Restate every record word for word, without the pictures.

Segment Start: INFORMATION SHOWN

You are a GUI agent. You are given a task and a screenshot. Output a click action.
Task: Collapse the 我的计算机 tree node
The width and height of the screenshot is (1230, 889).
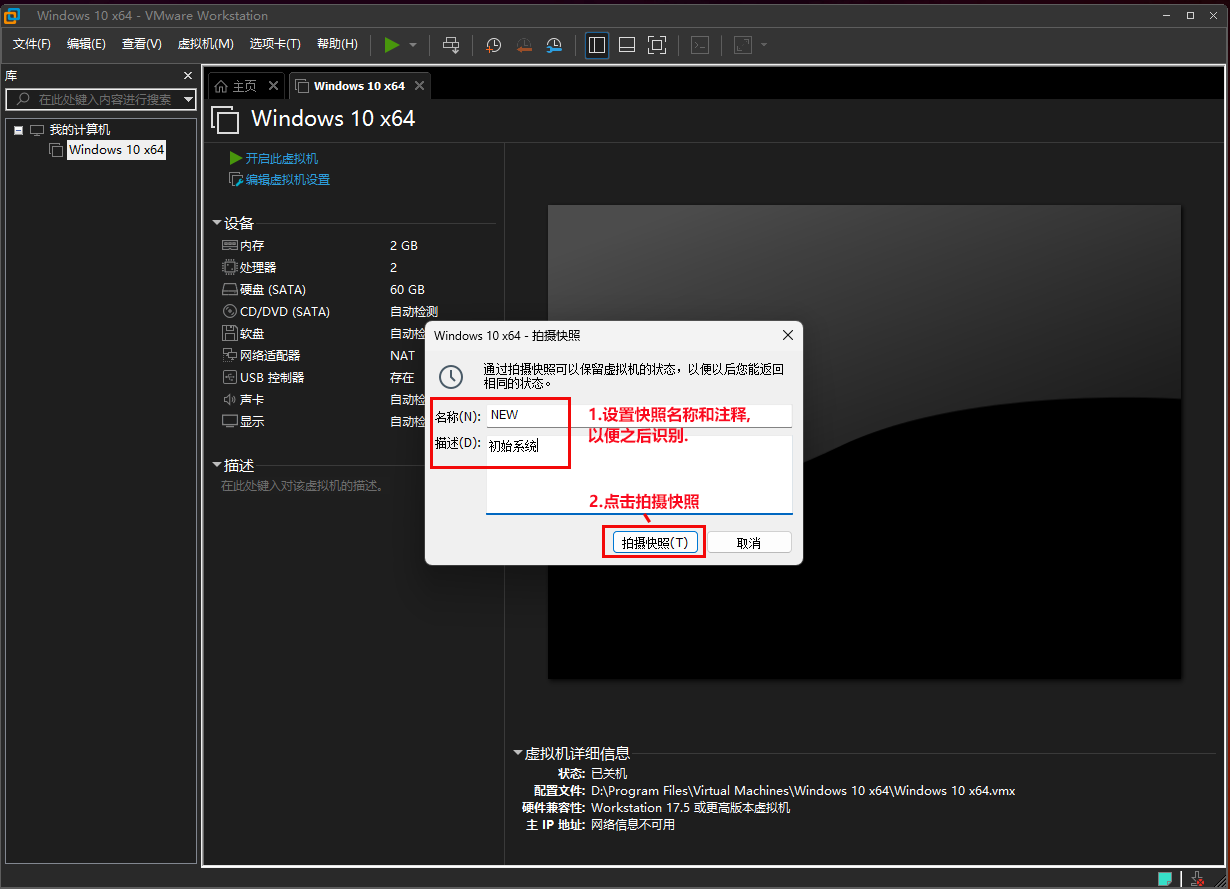click(x=18, y=130)
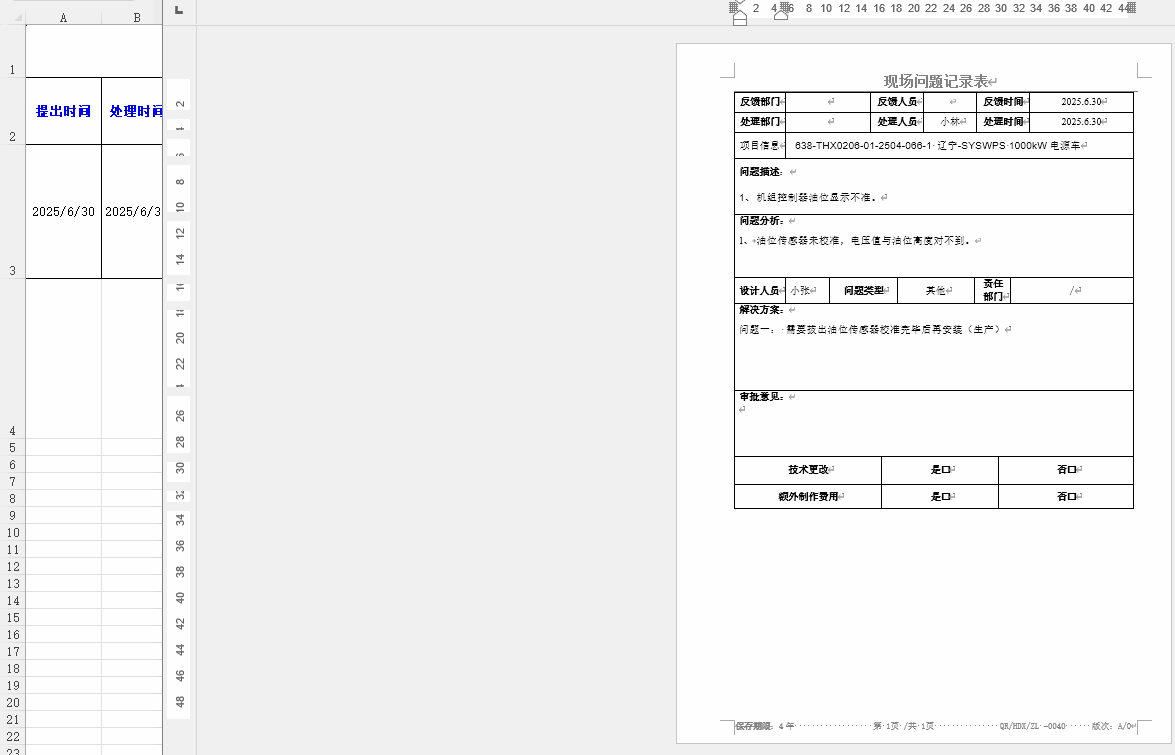This screenshot has height=755, width=1175.
Task: Click the spreadsheet select-all corner
Action: 12,17
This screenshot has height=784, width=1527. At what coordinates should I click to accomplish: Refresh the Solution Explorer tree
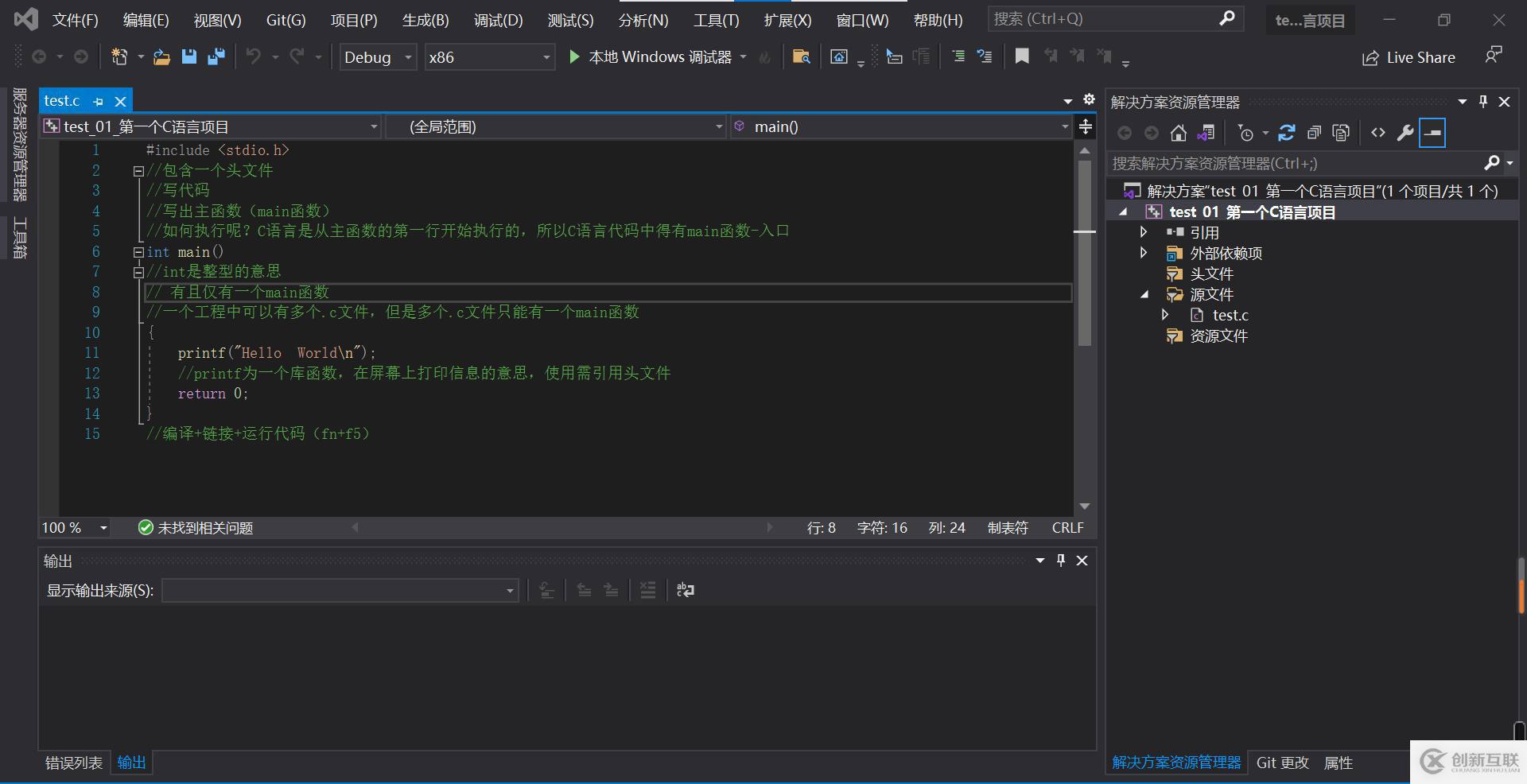[x=1286, y=133]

Segment End: INFORMATION SHOWN

*SOLUTION*
You are a GUI agent. You are given a task and a screenshot. Output a click action.
Task: Collapse the 我的计算机 tree node
The width and height of the screenshot is (1230, 889).
click(x=18, y=130)
This screenshot has height=755, width=1175.
Task: Click the spreadsheet select-all corner
Action: 12,17
This screenshot has height=784, width=1527. At what coordinates should I click to accomplish: Refresh the Solution Explorer tree
[x=1286, y=133]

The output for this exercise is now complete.